Source material Start Marker

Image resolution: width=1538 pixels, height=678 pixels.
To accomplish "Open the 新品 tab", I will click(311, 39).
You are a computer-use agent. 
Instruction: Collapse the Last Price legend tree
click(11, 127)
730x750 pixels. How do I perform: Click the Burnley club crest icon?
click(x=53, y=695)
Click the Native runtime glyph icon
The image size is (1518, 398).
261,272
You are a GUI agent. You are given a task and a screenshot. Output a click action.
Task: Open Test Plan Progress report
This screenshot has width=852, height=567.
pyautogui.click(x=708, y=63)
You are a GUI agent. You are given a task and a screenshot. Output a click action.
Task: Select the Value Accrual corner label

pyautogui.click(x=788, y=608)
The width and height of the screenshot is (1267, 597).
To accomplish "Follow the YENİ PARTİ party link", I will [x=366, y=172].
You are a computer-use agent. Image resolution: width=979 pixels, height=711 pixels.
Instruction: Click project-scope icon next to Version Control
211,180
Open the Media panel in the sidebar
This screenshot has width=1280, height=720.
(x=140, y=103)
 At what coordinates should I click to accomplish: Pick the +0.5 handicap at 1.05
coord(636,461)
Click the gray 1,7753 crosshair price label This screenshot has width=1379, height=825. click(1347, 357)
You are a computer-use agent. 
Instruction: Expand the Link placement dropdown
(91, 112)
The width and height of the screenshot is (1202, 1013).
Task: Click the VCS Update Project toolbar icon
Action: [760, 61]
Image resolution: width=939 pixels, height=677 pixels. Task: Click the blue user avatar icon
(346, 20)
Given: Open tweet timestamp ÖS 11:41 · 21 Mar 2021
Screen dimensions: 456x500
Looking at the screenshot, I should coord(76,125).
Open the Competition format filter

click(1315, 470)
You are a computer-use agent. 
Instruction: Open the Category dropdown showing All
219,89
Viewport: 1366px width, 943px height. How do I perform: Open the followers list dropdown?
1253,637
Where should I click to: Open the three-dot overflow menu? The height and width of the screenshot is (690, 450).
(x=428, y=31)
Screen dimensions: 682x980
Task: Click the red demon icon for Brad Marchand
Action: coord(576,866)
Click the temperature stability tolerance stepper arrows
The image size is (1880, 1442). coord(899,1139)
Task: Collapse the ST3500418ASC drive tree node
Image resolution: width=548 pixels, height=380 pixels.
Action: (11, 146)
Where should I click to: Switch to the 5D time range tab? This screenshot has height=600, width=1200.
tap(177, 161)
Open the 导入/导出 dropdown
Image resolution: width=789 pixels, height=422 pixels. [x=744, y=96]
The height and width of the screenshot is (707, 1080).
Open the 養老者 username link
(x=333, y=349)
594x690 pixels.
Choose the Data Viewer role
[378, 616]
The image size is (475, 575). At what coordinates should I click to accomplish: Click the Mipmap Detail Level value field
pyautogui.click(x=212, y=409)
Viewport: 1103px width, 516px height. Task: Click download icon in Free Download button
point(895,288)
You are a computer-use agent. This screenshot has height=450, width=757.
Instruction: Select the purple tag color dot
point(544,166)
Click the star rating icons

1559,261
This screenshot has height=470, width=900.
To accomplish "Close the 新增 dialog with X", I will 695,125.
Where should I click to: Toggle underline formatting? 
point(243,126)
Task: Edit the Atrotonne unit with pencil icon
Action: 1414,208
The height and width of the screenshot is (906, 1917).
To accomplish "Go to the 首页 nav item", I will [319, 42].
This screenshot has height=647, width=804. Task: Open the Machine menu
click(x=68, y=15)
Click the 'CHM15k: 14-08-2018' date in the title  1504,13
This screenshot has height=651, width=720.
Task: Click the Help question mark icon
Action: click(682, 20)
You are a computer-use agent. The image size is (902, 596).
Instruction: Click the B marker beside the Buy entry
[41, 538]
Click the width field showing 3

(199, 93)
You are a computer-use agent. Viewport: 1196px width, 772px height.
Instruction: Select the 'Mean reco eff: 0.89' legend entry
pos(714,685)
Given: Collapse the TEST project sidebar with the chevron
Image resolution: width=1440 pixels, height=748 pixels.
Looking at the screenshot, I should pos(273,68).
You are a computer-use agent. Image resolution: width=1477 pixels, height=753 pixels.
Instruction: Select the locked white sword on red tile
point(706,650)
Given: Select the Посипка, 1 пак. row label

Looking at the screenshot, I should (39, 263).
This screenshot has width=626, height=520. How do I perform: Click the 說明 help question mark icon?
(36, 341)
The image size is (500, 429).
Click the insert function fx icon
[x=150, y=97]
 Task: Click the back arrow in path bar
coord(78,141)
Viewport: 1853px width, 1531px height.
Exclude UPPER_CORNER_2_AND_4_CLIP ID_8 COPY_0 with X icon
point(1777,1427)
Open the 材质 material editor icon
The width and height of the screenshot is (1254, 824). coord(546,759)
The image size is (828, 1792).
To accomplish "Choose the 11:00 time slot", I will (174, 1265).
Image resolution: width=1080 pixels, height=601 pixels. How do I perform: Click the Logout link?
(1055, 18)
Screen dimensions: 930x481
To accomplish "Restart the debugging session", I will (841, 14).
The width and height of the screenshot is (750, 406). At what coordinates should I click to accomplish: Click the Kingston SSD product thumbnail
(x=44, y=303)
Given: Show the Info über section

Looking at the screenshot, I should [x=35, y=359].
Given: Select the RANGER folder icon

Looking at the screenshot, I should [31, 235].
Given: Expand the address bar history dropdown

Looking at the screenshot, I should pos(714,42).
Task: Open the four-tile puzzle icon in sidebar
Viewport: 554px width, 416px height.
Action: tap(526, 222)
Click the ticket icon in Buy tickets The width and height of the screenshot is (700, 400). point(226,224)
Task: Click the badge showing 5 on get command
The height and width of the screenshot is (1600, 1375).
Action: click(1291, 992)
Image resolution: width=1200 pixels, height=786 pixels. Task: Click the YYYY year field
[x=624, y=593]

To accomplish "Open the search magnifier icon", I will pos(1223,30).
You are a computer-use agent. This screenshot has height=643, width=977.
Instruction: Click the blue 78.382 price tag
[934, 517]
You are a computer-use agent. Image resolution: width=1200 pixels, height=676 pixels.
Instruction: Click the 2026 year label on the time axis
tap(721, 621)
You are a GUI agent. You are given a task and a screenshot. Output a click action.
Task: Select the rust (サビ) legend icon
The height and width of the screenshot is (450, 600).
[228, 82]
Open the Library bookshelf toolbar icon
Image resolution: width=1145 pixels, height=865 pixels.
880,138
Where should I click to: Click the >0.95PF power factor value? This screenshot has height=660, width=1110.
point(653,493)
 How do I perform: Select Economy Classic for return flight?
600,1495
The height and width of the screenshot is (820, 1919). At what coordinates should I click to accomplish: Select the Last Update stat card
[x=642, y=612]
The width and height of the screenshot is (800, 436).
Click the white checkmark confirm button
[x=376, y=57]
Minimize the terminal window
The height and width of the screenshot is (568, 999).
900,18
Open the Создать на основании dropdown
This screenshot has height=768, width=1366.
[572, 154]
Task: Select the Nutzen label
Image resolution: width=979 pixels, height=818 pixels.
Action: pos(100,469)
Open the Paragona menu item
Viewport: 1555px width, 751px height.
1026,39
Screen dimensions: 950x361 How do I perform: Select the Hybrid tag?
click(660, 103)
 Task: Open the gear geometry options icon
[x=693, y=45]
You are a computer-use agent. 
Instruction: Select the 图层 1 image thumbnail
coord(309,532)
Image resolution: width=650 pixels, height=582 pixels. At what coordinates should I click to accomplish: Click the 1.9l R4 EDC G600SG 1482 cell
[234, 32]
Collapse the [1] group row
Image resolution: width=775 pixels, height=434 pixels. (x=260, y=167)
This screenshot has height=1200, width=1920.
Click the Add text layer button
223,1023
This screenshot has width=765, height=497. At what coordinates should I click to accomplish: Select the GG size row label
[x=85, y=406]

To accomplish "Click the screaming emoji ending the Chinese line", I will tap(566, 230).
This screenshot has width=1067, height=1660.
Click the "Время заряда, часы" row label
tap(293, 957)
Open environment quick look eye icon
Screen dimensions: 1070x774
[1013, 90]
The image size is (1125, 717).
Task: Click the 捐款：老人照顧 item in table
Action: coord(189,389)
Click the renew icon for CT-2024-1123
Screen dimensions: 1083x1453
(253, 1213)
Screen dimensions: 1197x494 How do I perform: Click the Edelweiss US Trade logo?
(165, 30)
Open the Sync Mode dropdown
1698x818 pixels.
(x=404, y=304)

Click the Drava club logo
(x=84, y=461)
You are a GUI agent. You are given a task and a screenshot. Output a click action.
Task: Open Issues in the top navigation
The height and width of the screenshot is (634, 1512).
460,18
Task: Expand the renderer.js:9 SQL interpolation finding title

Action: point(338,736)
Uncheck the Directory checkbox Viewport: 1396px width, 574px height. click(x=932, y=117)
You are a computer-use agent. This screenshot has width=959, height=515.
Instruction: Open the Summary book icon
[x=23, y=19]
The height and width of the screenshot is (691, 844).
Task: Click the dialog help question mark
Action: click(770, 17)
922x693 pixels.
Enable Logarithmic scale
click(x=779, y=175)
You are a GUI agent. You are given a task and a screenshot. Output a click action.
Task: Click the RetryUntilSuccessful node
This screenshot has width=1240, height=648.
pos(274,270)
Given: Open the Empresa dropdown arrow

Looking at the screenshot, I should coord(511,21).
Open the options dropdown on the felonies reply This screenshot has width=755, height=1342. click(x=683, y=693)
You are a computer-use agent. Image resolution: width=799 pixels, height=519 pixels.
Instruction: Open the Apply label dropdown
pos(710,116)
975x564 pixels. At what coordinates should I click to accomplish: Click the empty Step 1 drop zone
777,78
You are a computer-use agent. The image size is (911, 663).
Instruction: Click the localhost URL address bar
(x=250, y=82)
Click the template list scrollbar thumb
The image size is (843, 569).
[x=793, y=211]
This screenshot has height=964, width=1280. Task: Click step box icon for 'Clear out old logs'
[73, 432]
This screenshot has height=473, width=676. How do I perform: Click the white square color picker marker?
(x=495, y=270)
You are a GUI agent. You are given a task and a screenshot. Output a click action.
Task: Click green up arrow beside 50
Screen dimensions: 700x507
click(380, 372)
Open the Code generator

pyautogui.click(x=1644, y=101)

Source material End Marker

# What to do:
Report the lines above that contain "sidebar".

# Expected answer:
Open the Media panel in the sidebar
Given: Collapse the TEST project sidebar with the chevron
Task: Open the four-tile puzzle icon in sidebar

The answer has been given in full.